Showing @ Filmhouse, Edinburgh until Thu 13 Feb @ times vary

Alex Gibney / USA / 2013 / 124 mins

Many sporting figures have had blips on their career: Tiger Woods, O J Simpson, and Oscar Pistorius. But Lance Armstrong’s catastrophic descent is possibly the sporting world’s most embarrassing fall from grace. Alex Gibney’s revealing documentary tries to explain just what happened.

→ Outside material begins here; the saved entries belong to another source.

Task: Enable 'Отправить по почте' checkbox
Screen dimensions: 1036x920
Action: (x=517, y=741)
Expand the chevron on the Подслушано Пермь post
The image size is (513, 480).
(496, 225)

Jumping back and forth between interviews with Armstrong before and after his acknowledgment of using performance-enhancing drugs, Gibney charts the cyclist’s life from early manhood and his entrance into the sport, his period as the world’s most famous athlete who survived cancer and his eventual plummet into disgraced infamy. This is fleshed out by footage of his legendary races and interviews with former teammates and colleagues but these inputs are almost entirely negative.

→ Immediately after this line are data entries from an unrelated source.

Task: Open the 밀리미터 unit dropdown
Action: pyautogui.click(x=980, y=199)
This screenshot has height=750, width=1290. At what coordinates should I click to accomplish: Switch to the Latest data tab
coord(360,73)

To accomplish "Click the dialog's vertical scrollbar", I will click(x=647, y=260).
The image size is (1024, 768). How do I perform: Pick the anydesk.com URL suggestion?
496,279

Gibney began making the film in 2009 to coincide with Armstrong’s return to the Tour de France, but when the seven-time winner made public his deception, Gibney had to rethink the movie’s angle. The end product suffers from this interruption because although the film’s initial focus was Armstrong, after his admission, the story really became much bigger.

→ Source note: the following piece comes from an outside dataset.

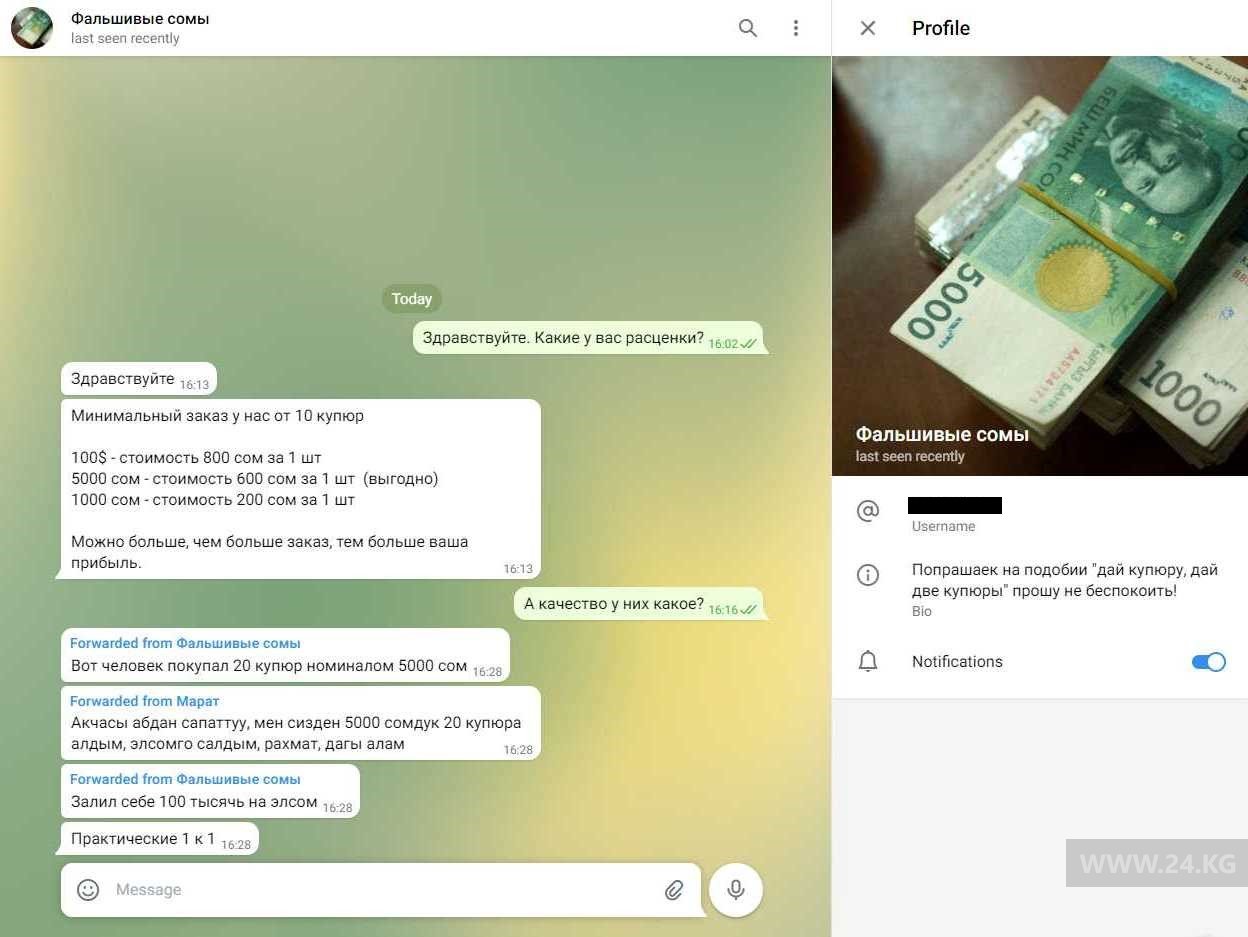Toggle the Notifications switch off
This screenshot has width=1248, height=937.
click(1208, 662)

Despite the early inclusion of the Oprah confession, the film’s primary laudatory intentions disconcertingly seep into it, though this is balanced by the frank and vilifying input of past associates. These help to paint a true picture of the domineering, conceited and manipulative figure. Although Armstrong’s warts-and-all life story is a compelling yarn, it’s overshadowed by intrigue in the culture where he learned his misgivings and the institutions that harboured and/or ignored his (and others) behaviour. Gibney’s attempts to graft in segments about corruption in the sport aren’t really pursued with enough detail, making them feel half-hearted. This results in a lengthy and ill-fitting hybrid somewhere between admiring biopic and defamatory exposé.

What Gibney’s production alarmingly but understandably demonstrates is how people will ignore logical sense if it means they can believe in a hero. As Gibney himself puts it “A beautiful lie rather than the ugly truth.”